Stochastic Static Model Updating of Bridge Using Homotopy Method and Pre-Estimated Solution Domain

Abstract

When implementing structural model updating, whether the model is stochastic or deterministic, the ill-posed issue is a challenging problem. To effectively address this problem, this paper proposes a new static stochastic model updating method, which combines the homotopy method with the pre-estimation technique of solution domains of the updating quantities. Firstly, considering the uncertain static measurement displacements, the solution domains of updating factors in structural models such as bridges are derived in terms of the sensitivity of static strain energy.

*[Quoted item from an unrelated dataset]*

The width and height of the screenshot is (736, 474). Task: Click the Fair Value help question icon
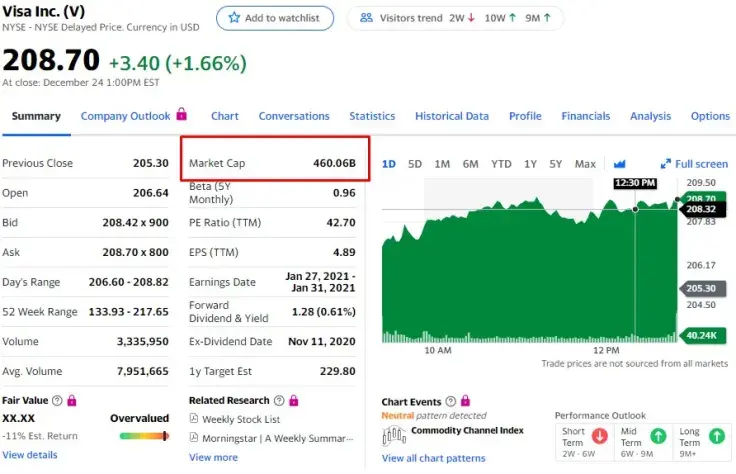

Then the homotopy method is used to transfer the stochastic static model updating equation into a series of deterministic recursive equations about the expansion coefficients of updating factors. Within the pre-estimated solution domains, the expansion coefficients of the updating factors can be solved by the L-curve method and the convex optimization. When the measurement positions do not contain the loading points, a model expansion strategy is provided. Two numerical examples demonstrate that the proposed method can offer stable updating results, which coincide very well with those assumed real values, in the cases of high-dimension and limited measurement points. And when the displacements at the loading points are not directly measured, compared with the Bayesian method with the finite element samples, the proposed method has higher computational efficiency with the equivalent accuracy. When updating a practical continuous box-girder bridge, the proposed method can efficiently update a large finite element model, and the statistics of updating results agree very well with those of the static measurement data.